Work performing heart preparations from hypercontractile, phospholamban deficient mouse hearts showed no change in parameters of contraction or relaxation in response to isoproterenol stimulation. Thus, the aim of the present study was to investigate whether or not changes at the level of the contractile apparatus occur in addition to the altered expression of Ca²⁺-regulating proteins observed in these mouse models, e. g., phospholamban, ryanodine receptors.
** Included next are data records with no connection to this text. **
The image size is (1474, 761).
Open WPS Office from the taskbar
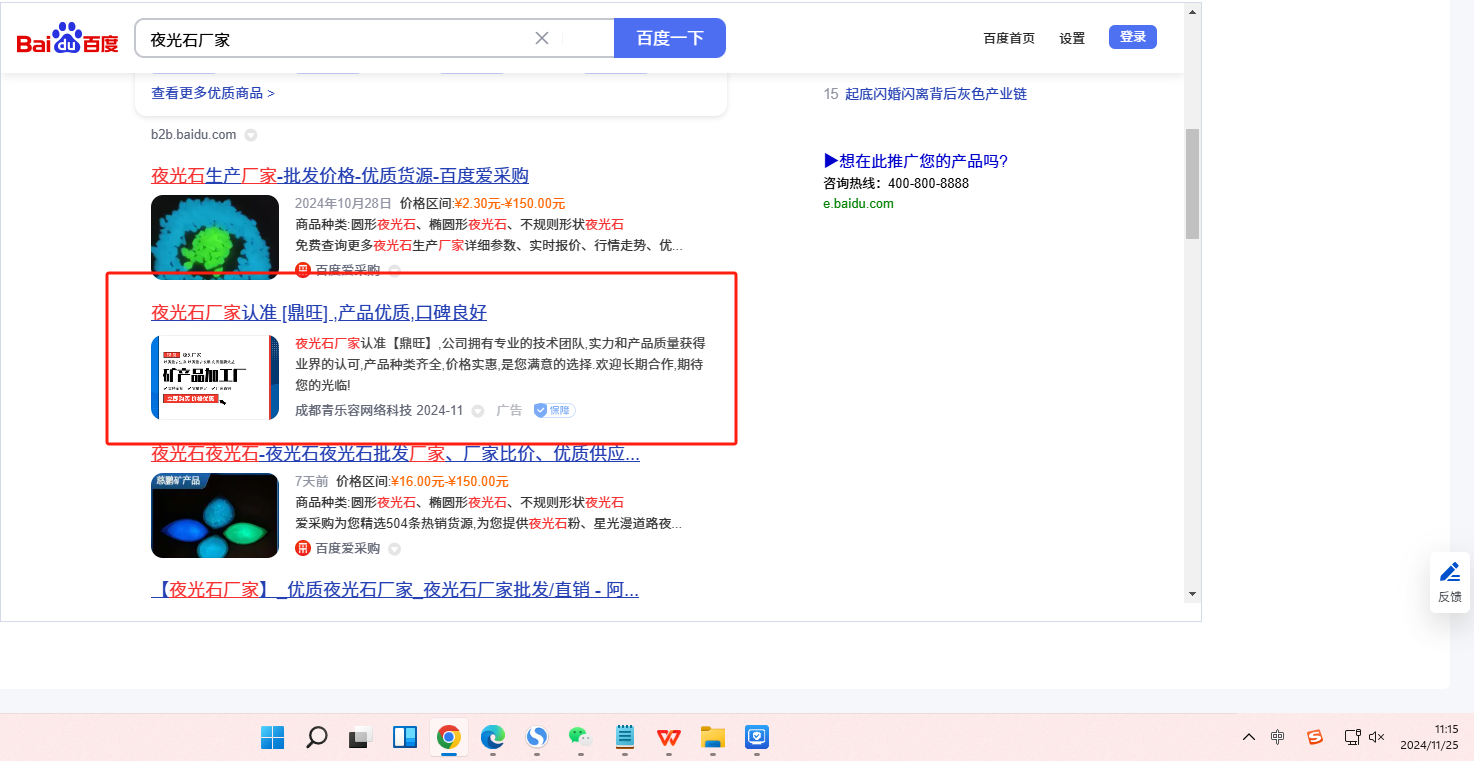tap(668, 738)
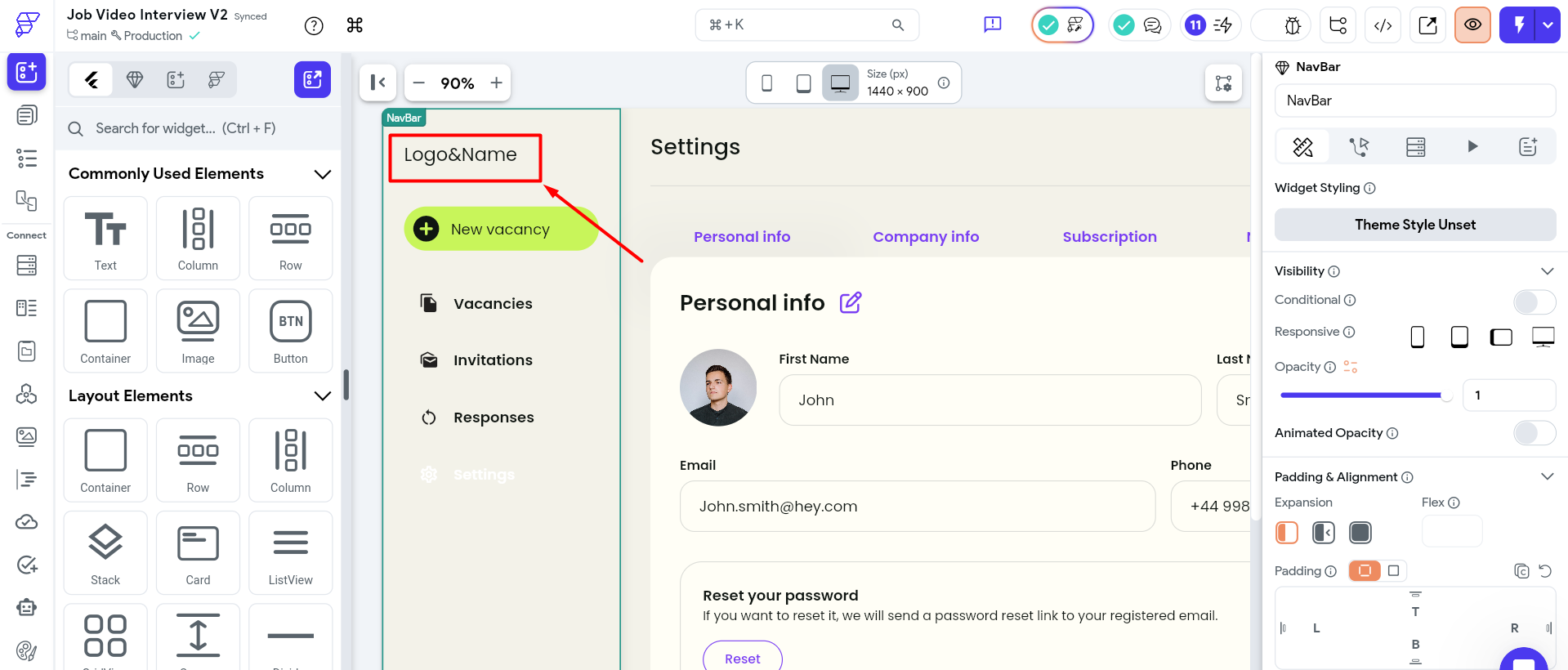Collapse the Layout Elements section
The width and height of the screenshot is (1568, 670).
323,396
Triton-X skinned fiber preparations from phospholamban deficient (n = 9) and wild-type (n = 10) mice were used and the Ca²⁺-activated force as well as the myosin ATPase-activity were simultaneously measured. The tension dependent ATPase-activity was unchanged in phospholamban deficient animals when compared to controls. The SERCA 2a-inhibitor cyclopiazonic acid did not affect myosin ATPase-activity in this system. The Ca²⁺-sensitivity of Ca²⁺-activated force and myosin ATPase were unchanged as well. Comparison of the concentrations needed to achieve half maximal activation of the myosin ATPase-activity and force demonstrated that the Ca²⁺-sensitivity of the myosin ATPase was higher compared to the Ca²⁺-sentivity of tension development. This holds true for phospholamban deficient mice (EC₅₀ ATPase: 0.9 ± 0.2 μmol/l; tension: 1.7 ± 0.3 μmol/l; p < 0.001) and wild-type controls (1.1 ± 0.01 μmol/l; 2.2 ± 0.4 μmol/l; p < 0.01). The myosin ATPase-activity and force were correlated to each other in both, phospholamban deficient mice and controls and did not change at submaximal Ca²⁺ concentrations. The ATPase/force-ratio, as a parameter of tension cost, was similar in either phospholamban deficient mice or controls. Thus, the present study provides evidence that at the level of the contractile proteins regulation of Ca²⁺-activated force and energy demand of force development are not altered in phospholamban deficient mice with enhanced myocardial performance. At the level of the regulation of crossbridge interaction, no adaptive or compensatory mechanisms have been initiated by ablation of phospholamban.